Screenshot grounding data
—————
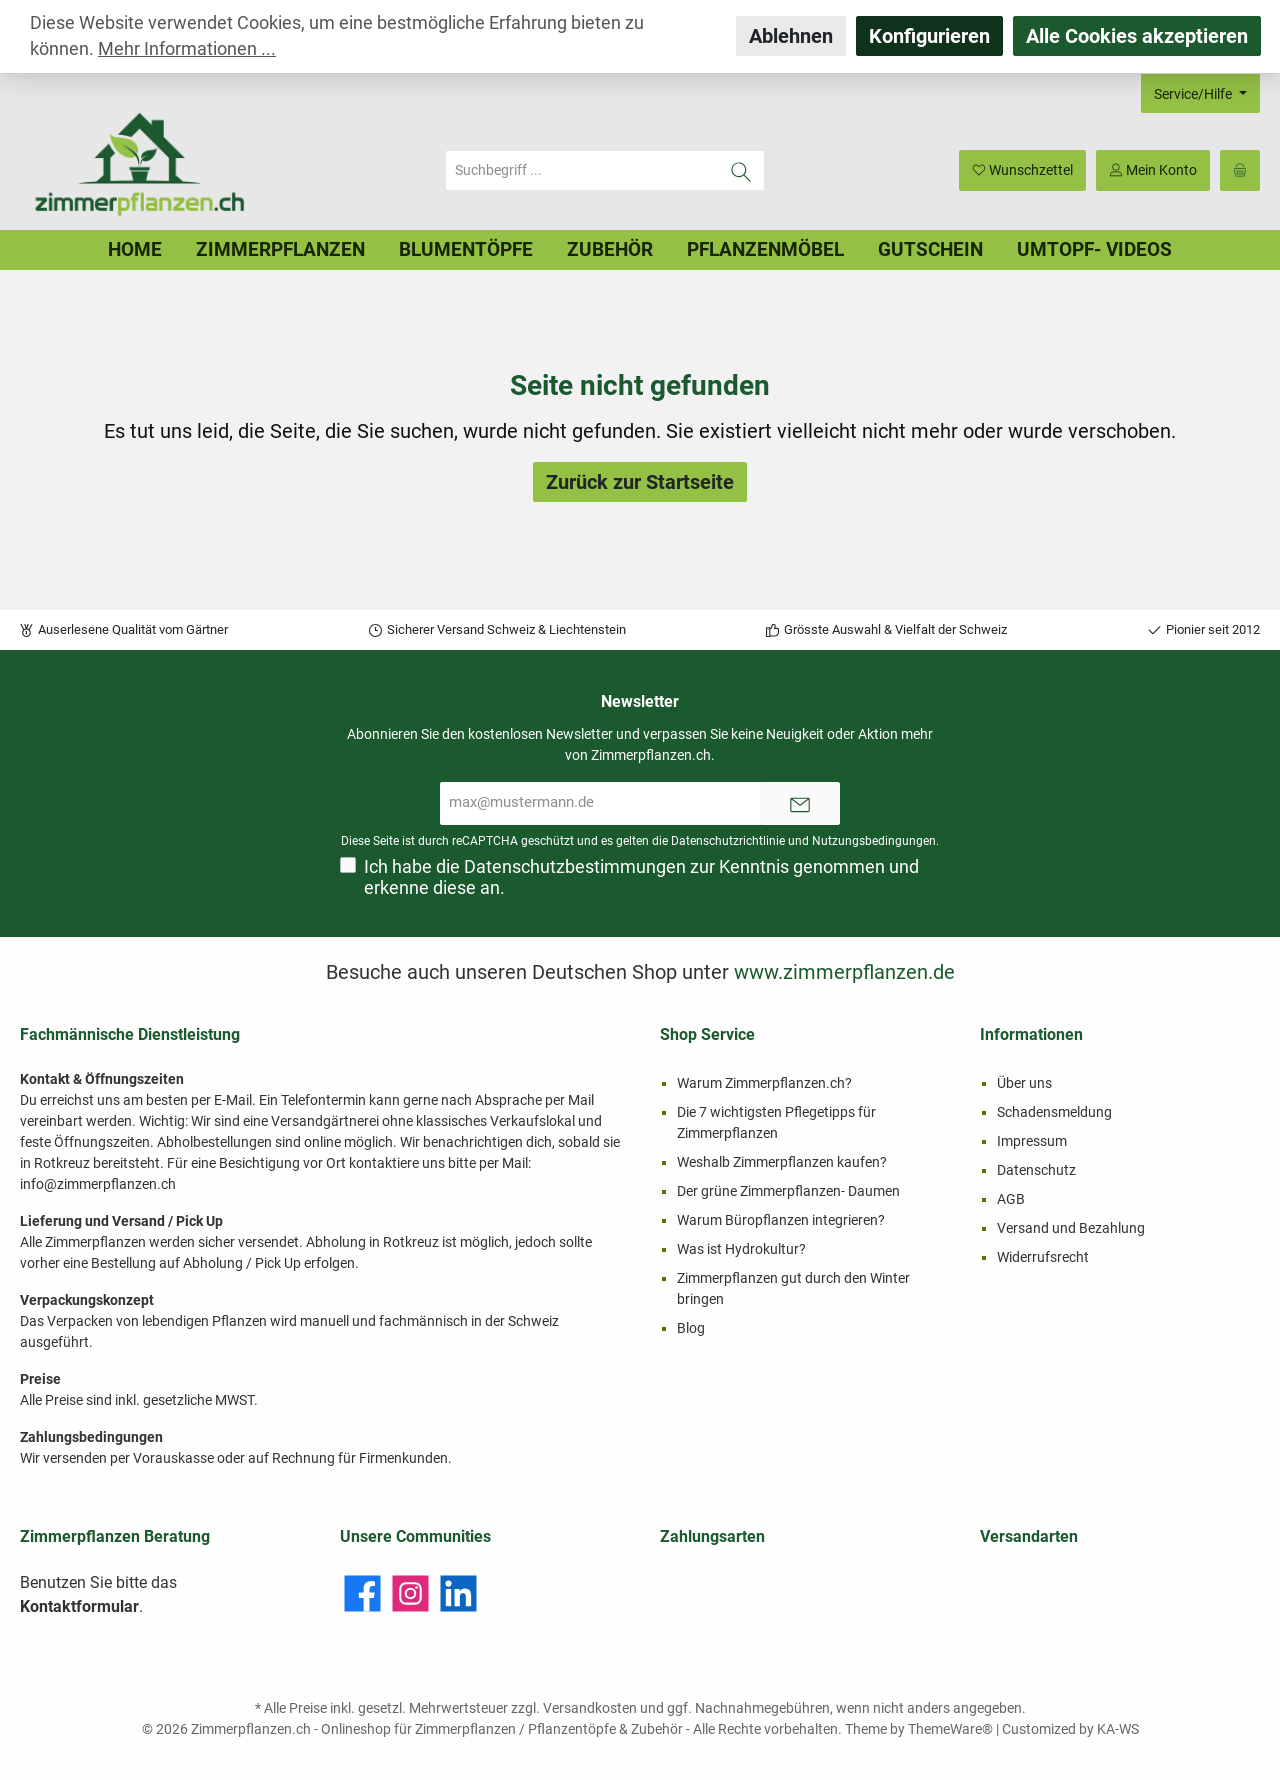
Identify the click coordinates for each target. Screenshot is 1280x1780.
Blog (691, 1328)
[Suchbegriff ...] (582, 170)
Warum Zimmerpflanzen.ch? (764, 1083)
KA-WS (1118, 1729)
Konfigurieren (929, 36)
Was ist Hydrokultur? (741, 1249)
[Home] (135, 250)
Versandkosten (590, 1708)
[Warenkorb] (1240, 170)
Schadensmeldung (1054, 1112)
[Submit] (800, 803)
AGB (1011, 1199)
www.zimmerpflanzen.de (844, 972)
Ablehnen (791, 36)
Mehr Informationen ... (187, 49)
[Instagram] (410, 1593)
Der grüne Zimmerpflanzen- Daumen (788, 1191)
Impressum (1032, 1141)
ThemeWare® (950, 1729)
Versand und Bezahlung (1071, 1228)
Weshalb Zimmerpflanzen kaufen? (782, 1162)
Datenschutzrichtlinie (728, 841)
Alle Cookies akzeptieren (1137, 36)
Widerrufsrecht (1043, 1257)
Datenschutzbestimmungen (575, 867)
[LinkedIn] (458, 1593)
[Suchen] (741, 170)
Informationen (1031, 1034)
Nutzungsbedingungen (874, 841)
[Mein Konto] (1153, 170)
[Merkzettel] (1022, 170)
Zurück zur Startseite (640, 482)
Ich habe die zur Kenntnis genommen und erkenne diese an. (641, 877)
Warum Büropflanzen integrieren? (781, 1220)
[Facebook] (362, 1593)
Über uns (1024, 1083)
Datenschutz (1036, 1170)
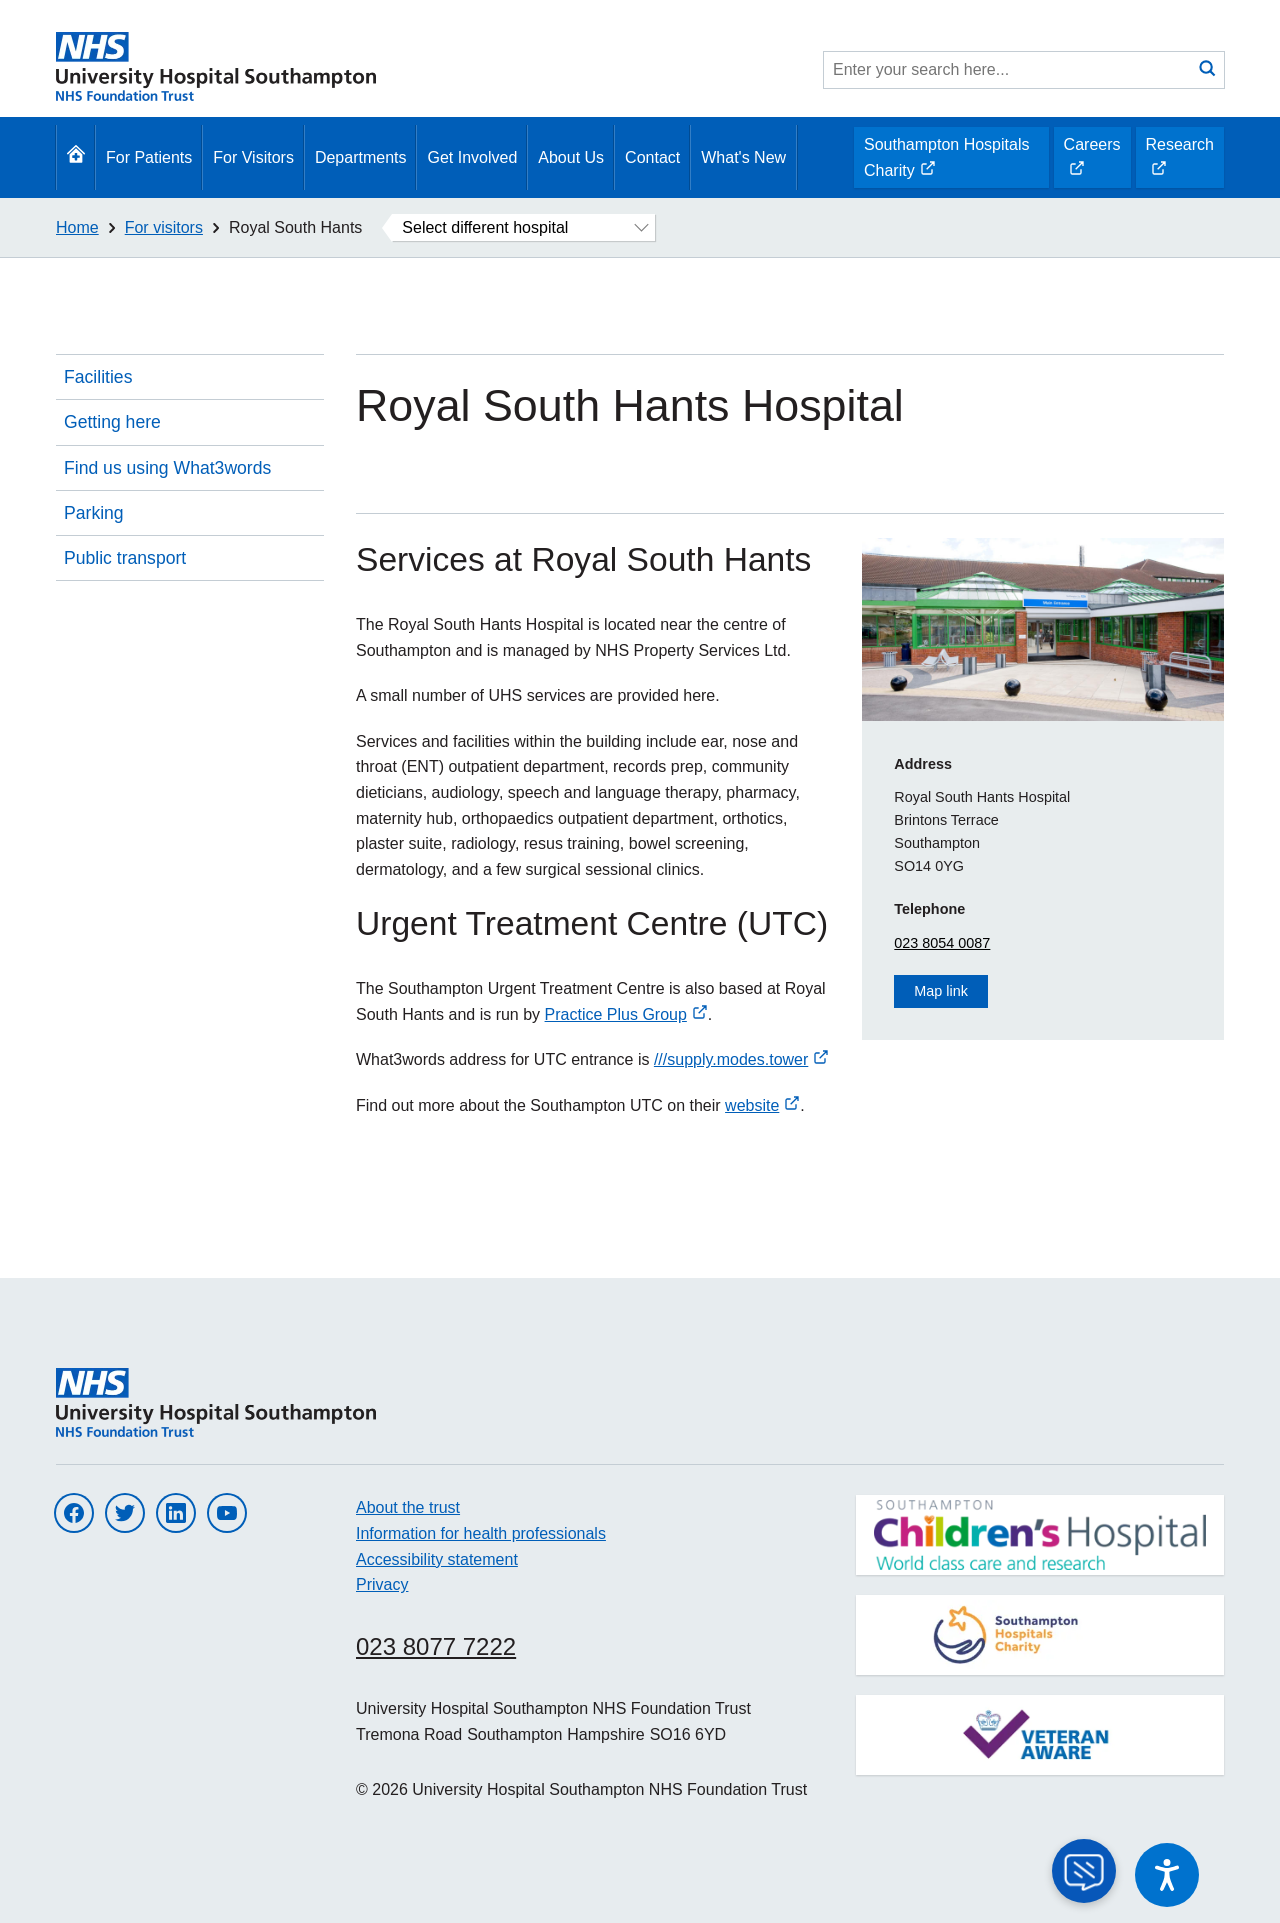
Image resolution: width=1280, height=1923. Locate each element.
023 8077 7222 (436, 1646)
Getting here (112, 422)
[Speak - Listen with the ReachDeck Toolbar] (1167, 1875)
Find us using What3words (167, 468)
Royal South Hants (295, 227)
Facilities (98, 377)
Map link (941, 991)
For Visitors (253, 157)
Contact (652, 157)
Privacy (382, 1584)
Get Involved (472, 157)
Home (77, 227)
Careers (1092, 162)
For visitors (164, 227)
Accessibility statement (437, 1559)
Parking (94, 513)
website (762, 1105)
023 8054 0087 (942, 943)
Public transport (125, 558)
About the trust (408, 1507)
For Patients (149, 157)
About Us (571, 157)
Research (1179, 162)
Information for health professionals (481, 1533)
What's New (743, 157)
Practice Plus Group (626, 1014)
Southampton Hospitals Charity (946, 162)
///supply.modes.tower (741, 1059)
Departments (361, 157)
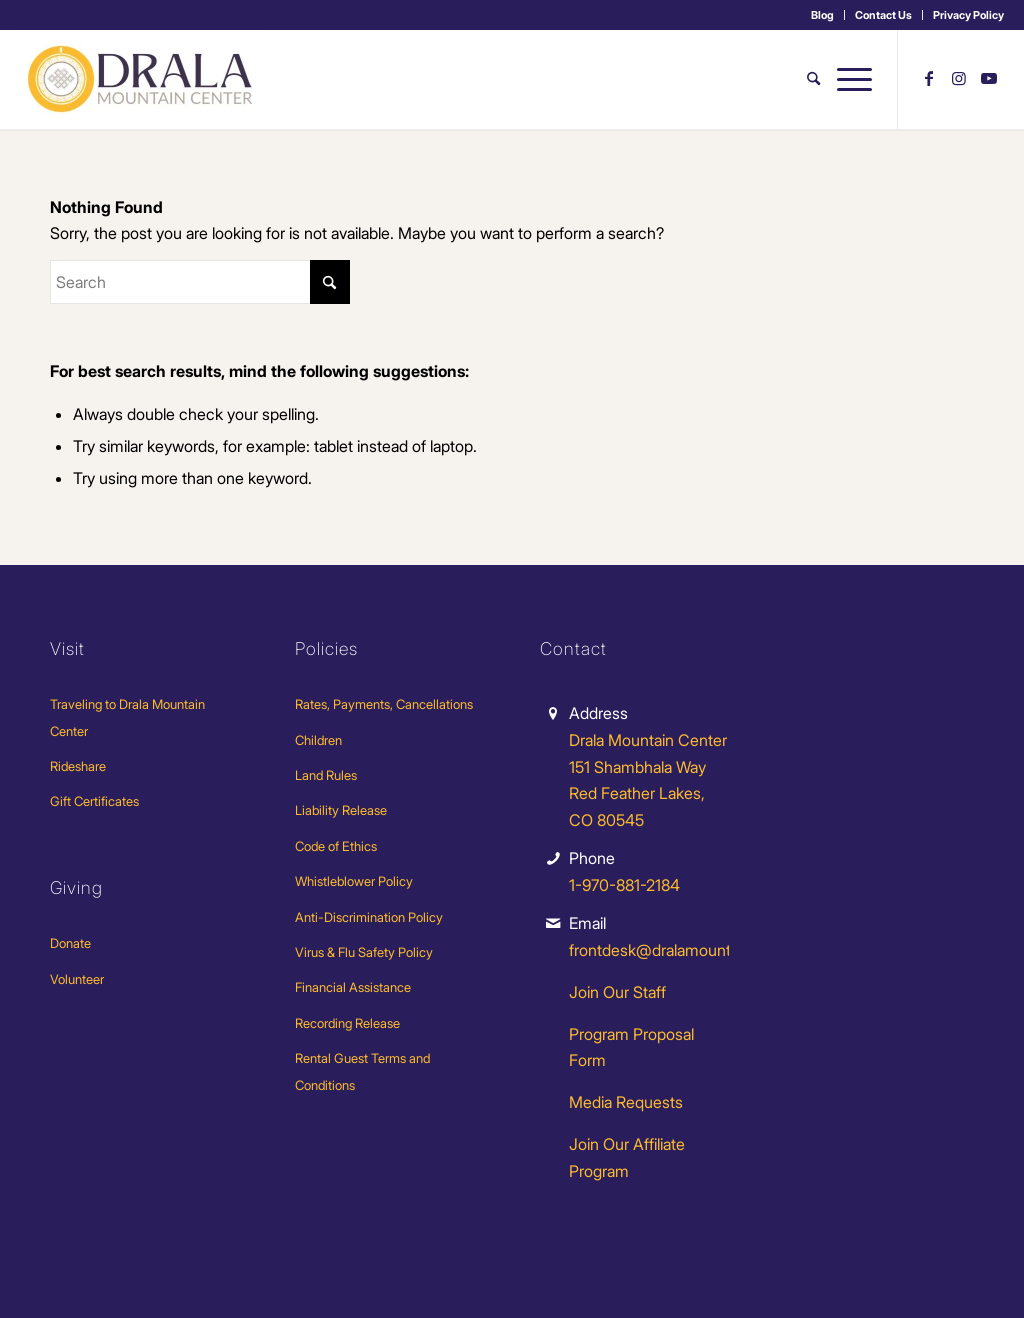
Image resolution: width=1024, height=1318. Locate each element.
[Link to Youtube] (989, 78)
—————
What you need to do —
What you return must be every entry, word for word, without any pictures.

Problem solution —
Identify the click coordinates for each target. Screenshot is 1280x1780.
Blog (691, 1328)
[Suchbegriff ...] (582, 170)
Warum Zimmerpflanzen.ch? (764, 1083)
KA-WS (1118, 1729)
Konfigurieren (929, 36)
Was ist Hydrokultur? (741, 1249)
[Home] (135, 250)
Versandkosten (590, 1708)
[Warenkorb] (1240, 170)
Schadensmeldung (1054, 1112)
[Submit] (800, 803)
AGB (1011, 1199)
www.zimmerpflanzen.de (844, 972)
Ablehnen (791, 36)
Mehr Informationen ... (187, 49)
[Instagram] (410, 1593)
Der grüne Zimmerpflanzen- Daumen (788, 1191)
Impressum (1032, 1141)
ThemeWare® (950, 1729)
Versand und Bezahlung (1071, 1228)
Weshalb Zimmerpflanzen kaufen? (782, 1162)
Datenschutzrichtlinie (728, 841)
Alle Cookies akzeptieren (1137, 36)
Widerrufsrecht (1043, 1257)
Datenschutzbestimmungen (575, 867)
[LinkedIn] (458, 1593)
[Suchen] (741, 170)
Informationen (1031, 1034)
Nutzungsbedingungen (874, 841)
[Mein Konto] (1153, 170)
[Merkzettel] (1022, 170)
Zurück zur Startseite (640, 482)
Ich habe die zur Kenntnis genommen und erkenne diese an. (641, 877)
Warum Büropflanzen integrieren? (781, 1220)
[Facebook] (362, 1593)
Über uns (1024, 1083)
Datenschutz (1036, 1170)
Image resolution: width=1280, height=1923. Locate each element.
023 8077 7222 (436, 1646)
Getting here (112, 422)
[Speak - Listen with the ReachDeck Toolbar] (1167, 1875)
Find us using What3words (167, 468)
Royal South Hants (295, 227)
Facilities (98, 377)
Map link (941, 991)
For Visitors (253, 157)
Contact (652, 157)
Privacy (382, 1584)
Get Involved (472, 157)
Home (77, 227)
Careers (1092, 162)
For visitors (164, 227)
Accessibility statement (437, 1559)
Parking (94, 513)
website (762, 1105)
023 8054 0087 (942, 943)
Public transport (125, 558)
About the trust (408, 1507)
For Patients (149, 157)
About Us (571, 157)
Research (1179, 162)
Information for health professionals (481, 1533)
What's New (743, 157)
Practice Plus Group (626, 1014)
Southampton Hospitals Charity (946, 162)
///supply.modes.tower (741, 1059)
Departments (361, 157)
Image resolution: width=1024, height=1318. Locate each element.
[Link to Youtube] (989, 78)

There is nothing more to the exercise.